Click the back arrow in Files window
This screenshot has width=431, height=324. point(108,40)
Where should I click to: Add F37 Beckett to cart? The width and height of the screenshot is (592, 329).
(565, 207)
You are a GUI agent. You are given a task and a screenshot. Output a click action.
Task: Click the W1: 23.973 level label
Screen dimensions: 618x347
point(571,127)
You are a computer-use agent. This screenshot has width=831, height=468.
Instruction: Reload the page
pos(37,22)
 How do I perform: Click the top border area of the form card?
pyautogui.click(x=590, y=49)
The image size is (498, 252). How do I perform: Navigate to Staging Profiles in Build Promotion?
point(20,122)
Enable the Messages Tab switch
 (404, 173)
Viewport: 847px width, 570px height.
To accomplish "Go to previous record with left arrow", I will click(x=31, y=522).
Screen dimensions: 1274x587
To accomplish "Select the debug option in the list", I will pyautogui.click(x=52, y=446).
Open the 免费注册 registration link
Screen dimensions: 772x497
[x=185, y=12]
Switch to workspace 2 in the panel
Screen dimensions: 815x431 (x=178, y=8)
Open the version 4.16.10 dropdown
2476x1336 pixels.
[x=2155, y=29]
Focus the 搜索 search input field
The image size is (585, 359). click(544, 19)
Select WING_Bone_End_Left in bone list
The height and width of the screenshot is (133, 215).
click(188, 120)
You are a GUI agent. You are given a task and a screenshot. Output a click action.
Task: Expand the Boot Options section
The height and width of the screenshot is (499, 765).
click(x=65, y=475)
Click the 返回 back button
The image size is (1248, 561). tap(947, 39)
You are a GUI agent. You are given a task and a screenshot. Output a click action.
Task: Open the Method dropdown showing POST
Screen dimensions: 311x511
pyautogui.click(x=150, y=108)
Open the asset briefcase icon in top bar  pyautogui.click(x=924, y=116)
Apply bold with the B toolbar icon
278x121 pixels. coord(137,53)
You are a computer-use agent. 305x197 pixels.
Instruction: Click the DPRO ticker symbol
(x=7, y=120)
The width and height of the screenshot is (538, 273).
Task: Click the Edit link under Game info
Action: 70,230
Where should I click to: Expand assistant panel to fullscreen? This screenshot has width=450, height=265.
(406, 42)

■ ■ ■ ■

From the listing above, copy every line that holds the string "dropdown".

### TASK SOLUTION
Open the version 4.16.10 dropdown
Task: Open the Method dropdown showing POST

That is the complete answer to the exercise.